If you don’t choose an investment option, the default option for most funds is either a balanced or growth option – and around 80% of Australian super accounts are invested in their fund’s default option. This means that for most Australians, while your super may have some exposure to higher-risk assets, this would be balanced by lower-risk assets.
COVID-19 has made the investment market more volatile lately. If you’re close to retirement, it could be a concern for you if your super is invested in higher risk assets. At this time in your life, it could be a good idea to have your super invested in a more conservative investment option so you can speak with your super fund about this and they’ll give you advice – or you can consult your financial adviser.
Consider an annuity
Buying a term or lifetime annuity provides you with a guaranteed income stream over a chosen period, regardless of the sequence of investment returns. While an annuity will give you peace of mind, the returns tend to be lower than other higher risk investments, which may not be suitable for everyone, so take this into account.
Review your spending plans
It’s generally known that new retirees generally spend more than they do later in retirement. Now is a good time to review your spending plans. While COVID-19 is forcing people delay their big trips, any other steps you can take to reduce your spending now will minimise the impact on your retirement portfolio.

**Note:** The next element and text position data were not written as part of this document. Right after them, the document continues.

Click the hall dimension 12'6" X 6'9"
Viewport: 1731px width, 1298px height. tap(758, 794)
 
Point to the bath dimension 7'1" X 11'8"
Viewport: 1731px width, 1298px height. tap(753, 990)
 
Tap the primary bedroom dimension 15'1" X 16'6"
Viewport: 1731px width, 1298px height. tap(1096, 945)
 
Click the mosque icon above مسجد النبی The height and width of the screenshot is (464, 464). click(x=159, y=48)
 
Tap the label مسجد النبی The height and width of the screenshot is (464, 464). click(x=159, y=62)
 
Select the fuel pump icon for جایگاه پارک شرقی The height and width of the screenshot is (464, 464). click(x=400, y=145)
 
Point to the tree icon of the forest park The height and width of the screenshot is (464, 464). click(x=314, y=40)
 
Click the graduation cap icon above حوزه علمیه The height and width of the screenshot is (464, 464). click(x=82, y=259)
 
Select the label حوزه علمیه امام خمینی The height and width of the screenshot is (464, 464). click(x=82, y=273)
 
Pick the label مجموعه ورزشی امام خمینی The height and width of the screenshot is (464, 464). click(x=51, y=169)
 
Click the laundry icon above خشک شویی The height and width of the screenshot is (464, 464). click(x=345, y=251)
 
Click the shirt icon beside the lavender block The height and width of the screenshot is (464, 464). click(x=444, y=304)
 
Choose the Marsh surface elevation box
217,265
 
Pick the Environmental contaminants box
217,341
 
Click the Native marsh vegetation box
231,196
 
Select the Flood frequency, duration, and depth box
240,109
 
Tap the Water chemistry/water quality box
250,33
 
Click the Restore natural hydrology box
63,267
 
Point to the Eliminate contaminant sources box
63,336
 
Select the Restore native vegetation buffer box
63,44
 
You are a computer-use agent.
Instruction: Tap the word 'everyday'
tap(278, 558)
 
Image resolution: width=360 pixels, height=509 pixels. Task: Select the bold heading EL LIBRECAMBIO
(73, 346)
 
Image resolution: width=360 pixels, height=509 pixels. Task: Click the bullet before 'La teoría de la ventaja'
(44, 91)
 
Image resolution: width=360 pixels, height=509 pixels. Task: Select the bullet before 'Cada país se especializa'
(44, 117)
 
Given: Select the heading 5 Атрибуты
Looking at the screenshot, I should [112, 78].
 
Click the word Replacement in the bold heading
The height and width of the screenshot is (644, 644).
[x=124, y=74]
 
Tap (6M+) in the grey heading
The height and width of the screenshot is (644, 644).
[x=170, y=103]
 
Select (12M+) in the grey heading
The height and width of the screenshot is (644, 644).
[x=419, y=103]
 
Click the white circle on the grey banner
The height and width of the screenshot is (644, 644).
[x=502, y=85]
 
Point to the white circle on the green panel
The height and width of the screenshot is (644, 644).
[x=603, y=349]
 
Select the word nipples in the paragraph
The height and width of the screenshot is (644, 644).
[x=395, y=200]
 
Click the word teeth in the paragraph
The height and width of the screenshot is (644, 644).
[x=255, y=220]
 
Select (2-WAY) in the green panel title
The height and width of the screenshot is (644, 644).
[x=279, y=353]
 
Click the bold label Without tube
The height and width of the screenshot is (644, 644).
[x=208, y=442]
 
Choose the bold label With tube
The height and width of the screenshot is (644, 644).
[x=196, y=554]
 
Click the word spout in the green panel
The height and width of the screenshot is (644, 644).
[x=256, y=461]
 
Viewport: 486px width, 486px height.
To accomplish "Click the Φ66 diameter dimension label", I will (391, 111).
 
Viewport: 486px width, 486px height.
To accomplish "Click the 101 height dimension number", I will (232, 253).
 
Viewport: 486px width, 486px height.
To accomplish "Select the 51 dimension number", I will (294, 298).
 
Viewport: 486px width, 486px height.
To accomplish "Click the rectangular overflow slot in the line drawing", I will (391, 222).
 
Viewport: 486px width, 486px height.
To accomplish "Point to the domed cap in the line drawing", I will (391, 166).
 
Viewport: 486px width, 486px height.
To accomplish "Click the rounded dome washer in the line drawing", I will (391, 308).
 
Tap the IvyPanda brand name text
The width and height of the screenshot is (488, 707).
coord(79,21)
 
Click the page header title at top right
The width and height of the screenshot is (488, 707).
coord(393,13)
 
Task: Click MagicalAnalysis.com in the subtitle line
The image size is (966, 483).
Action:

If you’re approaching retirement you may be thinking about downsizing your family home. This means you need to sell it and purchase a smaller property or a unit in a retirement village. It could be an ideal time to act on this as real estate prices are at an all time high.
This is a good idea because you can use the extra money you’ll have from selling your home to supplement your super or you could use it as extra liquidity during your retirement.
Also, if you’re on the age pension, you need to be aware when you sell your family home, the money you've gained from downsizing will count towards your means test. Therefore, if you end up with a great deal of extra income, this could result in a reduction, or even the cancellation of your age pension.
If you’re aged over 65 and you’ve lived in your family home for 10 years or more, you can contribute up to $300,000 individually, or $600,000 as a couple, from the sale of your home into your superannuation.
This move can really help you boost the income you can generate in retirement. But before you go down this path, there are some extra eligibility criteria for these large contributions to your super, so you may need to get advice and check if you’re eligible.
Ask your financial adviser about these contributions to your super – usually referred to as ‘Downsizer Contributions.’ These contributions can count towards your Age Pension assets test so check all of this out when you do your planning.
As you can see, downsizing is not as easy as you might first think so it’s best to speak to your financial adviser about the best options for your circumstances.